The Rudd government and the Reserve Bank of Australia has stealthly lifted the restrictions of foreigners purchasing properties in australia,this move is quite in contrast to some of the Asian countries to the north of us,just take as an example Bali, or more priscisely [Indonesia]. whether your purchasing their properties for Investment,holiday homes or permanent residence the rules and regulations are quite rigid and most importantly,i personally have never been aware that the [FREEHOLD] AS WE KNOW IT IN AUSTRALIA] is included in the Sales Transactions………i have noticed on Advertising Real ESTATE Billboards situated between Kuta and Denpasar “FREEHOLD ” properties for sale, but on further enquirees it mostly relates to different terms on the length of Leases [in Years] on these respective properties…..”i am sure that some other australians reading this column and has been involved in purchasing properties in places such as Bali could enlighten us with comparisons.i wonder if these foreign investers purchasing properties in OZ encounter similar restictions,If they dont then their Country of Origins Rules should be implimented on their property bought in OZ. THUS perhaps AUSTRALIANS then have the opportunity to compete on [A level Playing FIELD when thinking of investing Abroad ] huju@iprimus.com.au

2 Hugh E Owen April 3, 2010 at 11:50 am

perhaps the sentence[stealthly lifted the restrictions] should be replaced by the word [recently] yours sincerely huju@iprimus.com.au

3 gruntler August 4, 2011 at 5:47 pm

Indonesia can’t let foreigners have freehold (so-called “hak milik”) because it is entirely blocked by the Constitution. So won’t happen. Not in a million years.
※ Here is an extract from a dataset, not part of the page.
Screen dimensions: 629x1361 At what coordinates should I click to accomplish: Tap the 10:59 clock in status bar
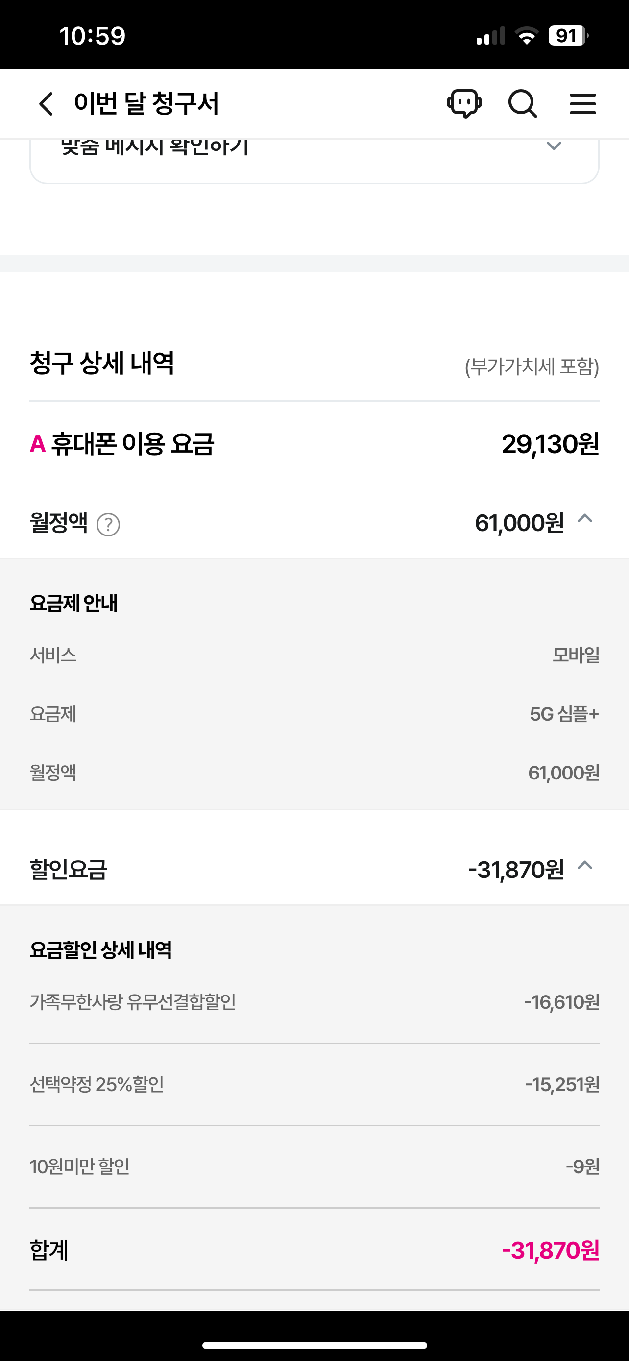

And just by the way, don’t put any of your hard-earned into Indonesia unless you are prepared to lose it. I am married to an Indo and live here and have some experience. There is zero law here and courte are entirely rigged, my friend. It is a fascist or semi-feudal system where local areas are run by appointed Gauleiters. You can trust no one and if someone is smiling at you, you are talking to a crocodile ready to eat you. Just how it is. But the food and weather are great.